⑩ 前回の検討時以降に詞書の理解が改まっているので、歌本文も現代語訳も改めて試みることとします。

 上記⑨の理解により、上記⑤に示した「29歌詞書改訳」のもとの歌として改訳すると、次のとおり。

 「勇壮な男が射止めようと矢を向けた先に立っている鹿も、ほんとうに私と同じように、物に動じないのであろうよ(私は今の交際相手を選びません)。」(30歌改訳)

 「もの」とは、「a個別の事物を、直接に明示しないで、一般化していう」意であり、具体的には狩の対象となっているシカにとっては「あらちをに射殺あるいは捕獲されることへの不安」など、作者にとっては「貴方に捉えられることへの不安」など、であり、「思ふ」とは、「a心に思う」の意です。

 「私と同じように」と言っているので、作者自身が「ものはおもはじ」と言っていることになります。

 そして、この歌は、今交際している人物が知ったとしても、(下記の理解のような)類似歌と紛らわしいので、言い訳のたつ歌となっています。

 このような理解であれば、3-4-29歌と3-4-30歌は同一の詞書のもとにある歌として平仄があっています。「おとづれたりける」男を今も頼りにしている歌であるものの、後朝の歌ではありません。

3. 再考 類似歌3-1-216歌 

① 類似歌については、『人丸集』にある類似歌3-1-216歌を先に再考します。

『人丸集』におけるこの歌の前後の配列について、3-1-211歌~3-1-221歌計11首を中心に、前回(ブログ2018/9/24付けで)検討しました。相聞の歌が配列されている部分にこの11首はあり、組合せて対となっていると見做せる歌は無なく、互いに独立した歌である、と指摘しました。また、少なくとも3-1-212歌~3-1-220歌(3-1-216歌は保留)は相聞歌であるかもしれない、と指摘しました。

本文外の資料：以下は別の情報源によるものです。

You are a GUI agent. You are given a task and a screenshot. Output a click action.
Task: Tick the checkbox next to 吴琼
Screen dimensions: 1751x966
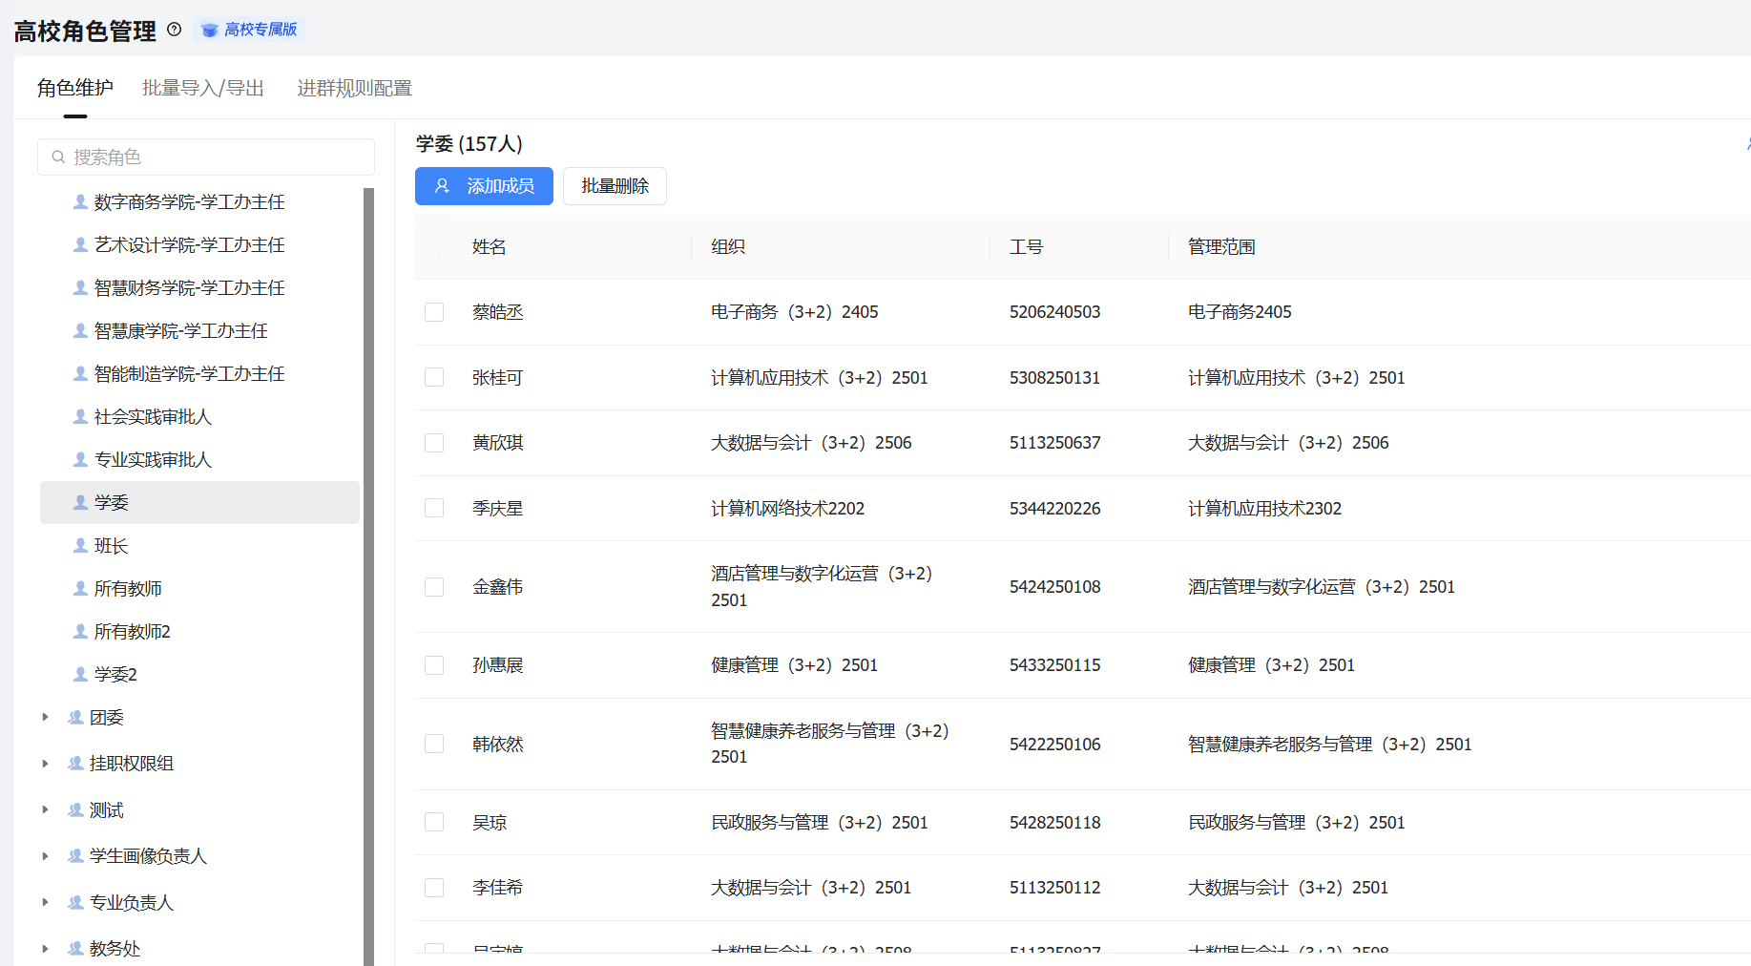(x=434, y=822)
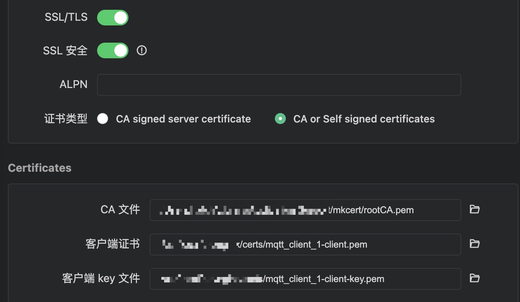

これは、詞書がないものとしての検討でした。

 なお、相聞歌とは、ここでは『萬葉集』の三大部立ての「相聞」に分類できる、という意です。

 そして、現代語訳については、不安な気持ちを訳に示している島田氏の訳を採りました。

② 最初に、配列からの検討をします。3-1-216歌の前後の11首のうちで相聞の歌でないように一見みえる3-1-211歌と3-1-221歌を確認します。

 3-1-211歌は、『萬葉集』にある「過近江荒都時柿本朝臣人麻呂作歌」と題する長歌(2-1-29歌)の最初の反歌(2-1-30歌)の異伝歌とみなされています。「しがらきのからさき」(大津市坂本町唐崎に比定されている)は、天智天皇の御代に都が近江国にあったときの舟遊びの地と言われています。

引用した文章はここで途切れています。